This is somewhat subjective, but I hate Screwpulls. If you liked your last one, I’d simply buy another.
What I’d do, though, is find a couple of nice basic waiter’s style corkscrews and an Ah-So for hard to remove, crumbly, older corks. Why? Well, because the pricey corkscrews look better but for virtually all of the bottles I see they don’t open any better, faster etc. You can keep 2 or 3 of them around and an Ah-So for under $50 total.
I use the LeverPull primarily. It’s the lever-operated ScrewPull. Fortunately, I bought the thing when it first came out
and had a lifetime guarantee. When it breaks, I just send it back and in a few weeks a brand new one shows up
in the mail. I tend to put a few miles on my corkscrews and so I’m on the 11’th or 12’th version.

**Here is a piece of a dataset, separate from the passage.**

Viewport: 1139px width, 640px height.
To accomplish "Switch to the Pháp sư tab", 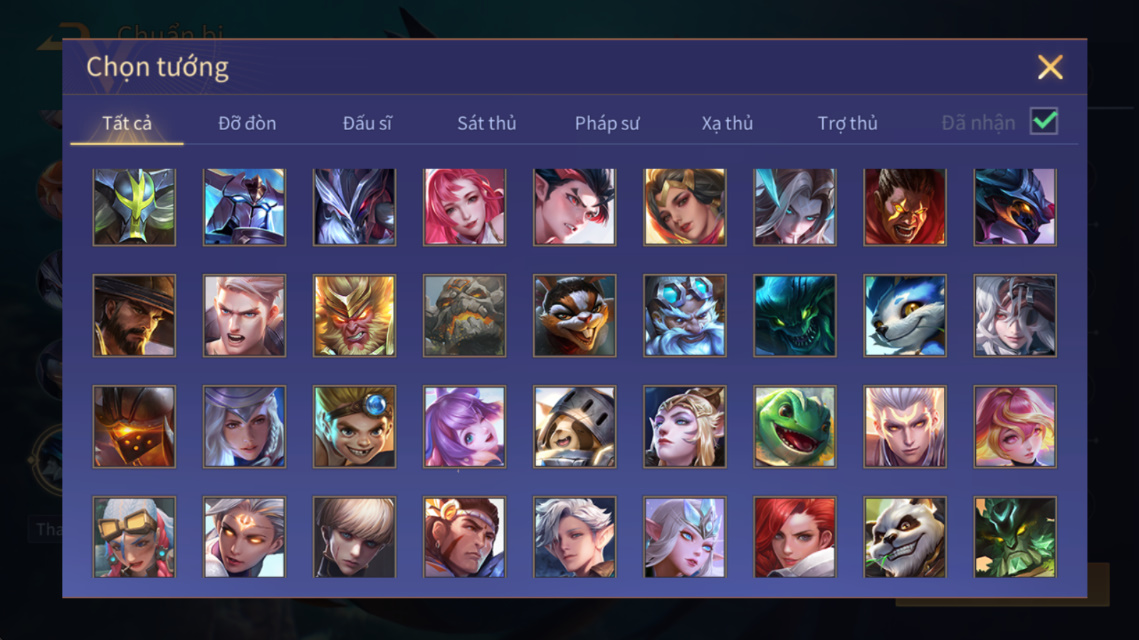I will [607, 123].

They wised up and I think the new purchases of LeverPull have a limited time warranty.
Tom
I’m still stuck on the Screwpull, probably on my 4th one. The best for relatively young bottles. For older difficult corks, I like the Durand (cool packaging, etc) , but the same functionality can easily be accomplished with a “T” shaped corkscrew and a high quality (long blade) Ah So for a small fraction of the Durand price.
The screwpulls I’ve used always punture the wine side of the cork and get cork dust in the wine. Best corkscrew for other than 50 yo bottles is a $5 teflon coated waiters corkscrew.
Two of these at our bar, one at the house, one in my golf bag, one in each of our wine totes, (2 btl and 3 btl). Haven’t had a failure yet and they are all over 4 years old.
Oh yeah, almost forgot. One Ah-So at the bar and one at the house. Had to use the Ah-So on a 1963 Dows port last night.
Robert, forgive me if we talked about this long ago, on another forum far, far, away, but does the Le Theirs have a blade or other type of foil cutter?